The harsh methods of Roman tax collection
Date:
5th CE
Place:
Syria Palaestina
Language:
Hebrew and Aramaic
Category:
Jewish
Literary genre:
Midrash
Title of work:
Pesiqta de Rav Kahana
Reference:
Ki Tisa (Seqalim), 2:2
Keywords in the original language:
Thematic keywords in English:
Bibliographical references:
Each chapter of the fifth-century midrash Pesiqta de Rav Kahana interprets a special scriptural reading: Torah selections and portions from the Prophets (haftarah) for festivals and special Sabbaths (more on this midrashic collection in Reizel, Introduction, p. 223-233). Our passage appears in a chapter that expounds on Exodus 30:11-16, the additional Torah reading (maftir) for Shabbat Sheqalim, the Shabbat that immediately precedes or begins the month of Adar (see Mishnah Megillah 3:4; Tosefta Megillah 3:1, 4) when, according to rabbinic sources, the collection of a mandatory half-sheqel (pl. sheqalim) donation for the Temple was announced annually (Mishnah Sheqalim 1:1; Jerusalem Talmud Sheqalim 1:1, 45d). The additional reading for Shabbat sheqalim therefore addresses the collection of this half sheqel for the Sanctuary:
(11) The Lord spoke to Moses: (12) When you take a census of the Israelites (lit. “When you lift the head of the sons of Israel”) to register them, at registration all of them shall give a ransom for their lives to the Lord, so that no plague may come upon them for being registered. (13) This is what each one who is registered shall give: half a shekel according to the shekel of the sanctuary (the shekel is twenty gerahs), half a shekel as an offering to the Lord. (14) Each one who is registered, from twenty years old and upward, shall give the Lord’s offering. (15) The rich shall not give more, and the poor shall not give less, than the half shekel, when you bring this offering to the Lord to make atonement for your lives. (16) You shall take the atonement money from the Israelites and shall designate it for the service of the tent of meeting; before the Lord it will be a reminder to the Israelites of the ransom given for your lives” (Exodus 30:11-16, NRSV)

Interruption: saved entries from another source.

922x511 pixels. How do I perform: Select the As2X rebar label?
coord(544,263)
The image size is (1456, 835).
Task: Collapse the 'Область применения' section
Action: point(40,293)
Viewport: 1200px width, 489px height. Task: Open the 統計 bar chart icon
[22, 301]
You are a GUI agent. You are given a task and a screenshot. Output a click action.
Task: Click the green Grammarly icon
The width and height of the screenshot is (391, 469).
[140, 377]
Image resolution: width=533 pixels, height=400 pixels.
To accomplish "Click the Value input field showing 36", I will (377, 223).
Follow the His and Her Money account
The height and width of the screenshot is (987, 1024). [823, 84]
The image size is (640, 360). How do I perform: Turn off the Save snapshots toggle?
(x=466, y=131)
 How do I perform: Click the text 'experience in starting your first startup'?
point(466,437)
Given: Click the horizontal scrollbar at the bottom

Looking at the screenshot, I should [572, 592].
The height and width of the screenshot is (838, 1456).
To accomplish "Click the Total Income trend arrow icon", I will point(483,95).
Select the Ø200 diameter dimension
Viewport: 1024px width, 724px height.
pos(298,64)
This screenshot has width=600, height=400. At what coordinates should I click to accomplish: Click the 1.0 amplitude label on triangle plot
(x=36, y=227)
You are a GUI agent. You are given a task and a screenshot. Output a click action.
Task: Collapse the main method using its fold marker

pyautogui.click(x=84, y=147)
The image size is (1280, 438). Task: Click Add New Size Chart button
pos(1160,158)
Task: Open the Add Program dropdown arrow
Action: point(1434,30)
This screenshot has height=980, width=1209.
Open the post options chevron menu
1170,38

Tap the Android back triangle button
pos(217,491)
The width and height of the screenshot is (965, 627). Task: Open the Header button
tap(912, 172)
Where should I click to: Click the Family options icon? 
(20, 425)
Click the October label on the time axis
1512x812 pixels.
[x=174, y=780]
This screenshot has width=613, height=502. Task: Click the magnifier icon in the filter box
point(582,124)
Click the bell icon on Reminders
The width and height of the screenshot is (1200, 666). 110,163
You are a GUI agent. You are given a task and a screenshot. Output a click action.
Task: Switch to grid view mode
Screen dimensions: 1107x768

Our midrashic passage is ascribed to Rabbi Yonatan of Beit Guvrin, a second-generation amora who was active in the third century. However, the identity of Rabbi Ya‘akov bar Yuda, who transmits this teaching, is unclear. This tradition takes the form of a petiḥah (petiḥtah in Aramaic), an introduction to a sermon, homily or midrashic unit that opens (pataḥ in Hebrew or petaḥ in Aramaic) with a verse from the Tanakh (usually from the Writings, but at times from the Prophets) and concludes the homily with a quotation from the Torah reading for that Shabbat or holiday. Scholars have characterized this rhetorical technique as a showcase for oratorial virtuosity: this opening would raise interest in how the presenter would link this seemingly unrelated initial verse to the Torah portion being elucidated. However, Paul Mandel who has studied developments in the meanings of the word pataḥ suggests that, in amoraic midrashim, this term denotes “revealing knowledge to students” rather than “begin,” understood as the start of a publicly delivered exegesis. Thus, in this context, the goal of the petiḥah is to explain this opening verse to students in the study house, rather than to begin a sermon in the synagogue that would lead to the current Torah reading (Mandel, “On ‘Patah’ and the Petihah,” p. 68; for more on this rhetorical form, see his entire article; on the petiḥah as part of a sermon or as a “redactional construction,” see Visotzky, “The Misnomers Petihah”). Its original setting notwithstanding, our passage appears in a chapter that is dedicated to the special Torah portion for Shabbat Sheqalim.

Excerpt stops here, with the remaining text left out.